Loot box researcher Leon Xiao found that the rating board warning labels on random loot boxes are applied inconsistently.
Xiao’s latest study analyzed whether the North American ESRB and European PEGI rating systems are consistently applying the “In-Game Purchases (Includes Random Items)” tags. The tags were implemented by both groups with essentially identical criteria after government scrutiny of loot boxes.
Separately, Xiao also took a random sample of 100 games on Google Play that were known to have loot boxes and checked whether the comparable IARC tag regarding loot boxes was included along with each game’s rating.
After removing ports, multiple releases of the same game, and titles released in one market but not the other, the study found 66 different games that presumably should have carried the label of random in-game purchases in both the databases and the other.

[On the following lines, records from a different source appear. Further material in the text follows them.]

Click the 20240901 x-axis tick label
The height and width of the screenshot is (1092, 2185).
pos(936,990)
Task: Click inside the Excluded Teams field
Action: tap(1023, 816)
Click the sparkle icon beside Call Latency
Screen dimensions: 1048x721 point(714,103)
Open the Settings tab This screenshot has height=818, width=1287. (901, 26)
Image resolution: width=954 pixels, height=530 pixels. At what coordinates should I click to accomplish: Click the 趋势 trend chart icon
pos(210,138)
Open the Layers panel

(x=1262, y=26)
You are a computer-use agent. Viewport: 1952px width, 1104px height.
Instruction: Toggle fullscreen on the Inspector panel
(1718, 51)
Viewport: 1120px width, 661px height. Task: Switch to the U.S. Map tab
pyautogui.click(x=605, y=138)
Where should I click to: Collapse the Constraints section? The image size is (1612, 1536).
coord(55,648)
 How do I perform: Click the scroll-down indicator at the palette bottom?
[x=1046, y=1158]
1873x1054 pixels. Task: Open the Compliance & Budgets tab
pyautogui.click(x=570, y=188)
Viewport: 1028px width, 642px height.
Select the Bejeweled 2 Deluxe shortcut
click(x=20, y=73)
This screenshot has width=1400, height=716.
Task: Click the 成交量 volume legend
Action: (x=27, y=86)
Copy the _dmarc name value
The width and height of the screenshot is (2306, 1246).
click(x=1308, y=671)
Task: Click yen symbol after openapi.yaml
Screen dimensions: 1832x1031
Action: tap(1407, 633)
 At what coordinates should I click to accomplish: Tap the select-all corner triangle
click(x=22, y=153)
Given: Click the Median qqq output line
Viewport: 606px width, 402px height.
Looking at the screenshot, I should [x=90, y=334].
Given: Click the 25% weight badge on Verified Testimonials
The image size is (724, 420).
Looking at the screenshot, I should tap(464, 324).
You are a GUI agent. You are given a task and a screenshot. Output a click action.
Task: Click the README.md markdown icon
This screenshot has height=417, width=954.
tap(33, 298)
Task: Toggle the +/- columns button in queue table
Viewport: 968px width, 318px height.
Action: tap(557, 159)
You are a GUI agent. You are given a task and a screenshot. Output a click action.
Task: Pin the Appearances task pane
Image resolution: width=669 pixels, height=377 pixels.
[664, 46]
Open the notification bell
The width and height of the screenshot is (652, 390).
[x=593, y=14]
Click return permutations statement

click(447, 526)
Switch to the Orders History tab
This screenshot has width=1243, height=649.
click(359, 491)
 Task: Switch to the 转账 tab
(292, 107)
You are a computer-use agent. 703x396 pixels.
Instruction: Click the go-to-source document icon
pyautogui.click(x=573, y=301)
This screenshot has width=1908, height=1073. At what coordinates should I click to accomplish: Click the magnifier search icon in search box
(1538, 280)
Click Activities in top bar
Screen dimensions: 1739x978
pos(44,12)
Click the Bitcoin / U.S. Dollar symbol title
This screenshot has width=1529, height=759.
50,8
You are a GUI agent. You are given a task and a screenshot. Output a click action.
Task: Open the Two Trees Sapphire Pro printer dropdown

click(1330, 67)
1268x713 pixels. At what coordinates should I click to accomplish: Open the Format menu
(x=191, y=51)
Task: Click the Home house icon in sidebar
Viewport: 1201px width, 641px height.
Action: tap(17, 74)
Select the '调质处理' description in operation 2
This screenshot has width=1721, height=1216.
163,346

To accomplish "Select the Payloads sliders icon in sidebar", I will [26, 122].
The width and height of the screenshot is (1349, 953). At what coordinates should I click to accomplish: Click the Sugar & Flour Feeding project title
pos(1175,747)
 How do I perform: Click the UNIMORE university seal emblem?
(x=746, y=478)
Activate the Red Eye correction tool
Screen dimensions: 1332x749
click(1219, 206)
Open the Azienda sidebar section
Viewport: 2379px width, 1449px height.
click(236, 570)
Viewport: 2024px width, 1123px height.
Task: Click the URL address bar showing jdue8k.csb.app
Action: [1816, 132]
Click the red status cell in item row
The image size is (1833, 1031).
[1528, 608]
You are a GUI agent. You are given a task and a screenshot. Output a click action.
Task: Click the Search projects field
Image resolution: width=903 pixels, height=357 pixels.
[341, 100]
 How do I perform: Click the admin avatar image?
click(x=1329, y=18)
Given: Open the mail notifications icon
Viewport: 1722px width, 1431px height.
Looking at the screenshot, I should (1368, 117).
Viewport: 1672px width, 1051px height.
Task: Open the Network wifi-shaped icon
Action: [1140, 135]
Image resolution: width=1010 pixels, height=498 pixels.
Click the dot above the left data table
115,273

ESRB as PEGI. However, only 26 of those games (39.4%) had the tag on both systems, while 40 games (60.6%) had the tag on one system but not the other.
PEGI appeared to be more active with the label, warning consumers about 35 games with loot boxes that the ESRB did not. On the other hand, there were only 5 games to carry the warning in the ESRB database but not PEGI.
Xiao singled out Genshin Impact as an example, calling it “very unsatisfying” that such a high-profile game that relies on loot boxes doesn’t carry an ESRB random purchase tag.
He noted that PEGI appeared to have retroactively applied the label to some games after it was introduced, while ESRB did not, which may explain some of the inconsistency. But even applying a different methodology to give ESRB the benefit of the doubt, it only managed to be 74.3% consistent with PEGI, with ESRB failing to label 9 games that PEGI did.
Looking at Google Play, Xiao found that only 29% of the 100 random games known to have loot boxes displayed the label. To make sure the developers haven’t removed loot boxes (as has been done recently with titles like Brawl Stars and Mario Kart Tour), Xiao replayed the games to verify that they still contained loot boxes; they all did.
Xiao suggested that ESRB and PEGI, along with the German rating board USK, collaborate in the future, applying loot box tags to all games that each other has tagged (particularly older games that PEGI applied a loot box tag to). label retroactively).
“A centralized resource should also be developed – if a rating system decides to tag a historical game, or indeed a new game that contains loot boxes, that decision should be communicated to others to ensure consistency across the various rating systems.” , said.
“Such cooperation can act as a safeguard to verify each other’s errors and omissions and improve the accuracy of the labeling process.”